È questo lo scenario che farà da sfondo alla prima Giornata mondiale della Statistica indetta per mercoledì 20 ottobre dall'Onu, che coinvolgerà le istituzioni statistiche di oltre 190 paesi con l'obiettivo di valorizzare la capacità di produrre dati di elevata qualità in modo indipendente e aumentare la fiducia del pubblico nell'informazione quantitativa.
Intanto i due sassi nello stagno della ricerca della qualità lanciati nell'autunno di un anno fa dal rapporto della Commissione guidata da Joseph Stiglitz e da una comunicazione dell'esecutivo Ue, oggi rimbalzano verso l'Ocse, mentre i cerchi concentrici si preparano a raggiungere anche l'Onu.

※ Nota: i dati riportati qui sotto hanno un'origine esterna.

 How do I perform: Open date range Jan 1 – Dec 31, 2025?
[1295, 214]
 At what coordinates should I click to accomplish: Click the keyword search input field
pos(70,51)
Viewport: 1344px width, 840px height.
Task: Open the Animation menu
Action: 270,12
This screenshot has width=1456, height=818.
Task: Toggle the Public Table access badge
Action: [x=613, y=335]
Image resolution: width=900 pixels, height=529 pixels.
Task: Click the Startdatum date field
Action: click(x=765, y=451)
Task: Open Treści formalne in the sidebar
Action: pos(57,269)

L'Ocse è al lavoro per andare oltre il Pil all'insegna della qualità e il dibattito è in corso nel quartier generale dell'Onu. «Stiamo cercando di identificare alcuni indicatori vicini alla vita delle persone per misurare lo sviluppo del progresso con un focus particolare sul concetto di benessere economico e di qualità della vita», sottolinea il numero due del dipartimento di statistica dell'Ocse, Paul Schreyer. Il primo rapporto con la lista degli indicatori verrà pubblicato con tutta probabilità nel maggio 2011 in occasione dell'incontro ministeriale dell'Organizzazione che riunisce 33 Paesi, tra i quali, oltre a quelli europei anche Usa, Giappone, Canada e Australia. «Accanto alla ricchezza di uno stato, tradizionalmente misurata con il Pil – spiega Schreyer – cercheremo di misurare il valore della produzione domestica, dai lavori di casa alla cura dei bambini. Andremo però anche al di là del reddito monetario e del benessere materiale per dare maggiore completezza alla nostra analisi. Non si tratta di sconfessare il Pil, ma di integrare le statistiche esistenti con una nuova dimensione». Oltre agli indicatori tradizionali troveranno dunque spazio, per esempio, alcuni dati relativi alla salute, come il tasso di obesità o quello di mortalità. Anche in questo caso, come per il rapporto Stiglitz o quello dell'esecutivo Ue, l'obiettivo finale non è quello di arrivare a un unico numero di sintesi, ma di mettere maggiormente a fuoco la lente per analizzare la realtà.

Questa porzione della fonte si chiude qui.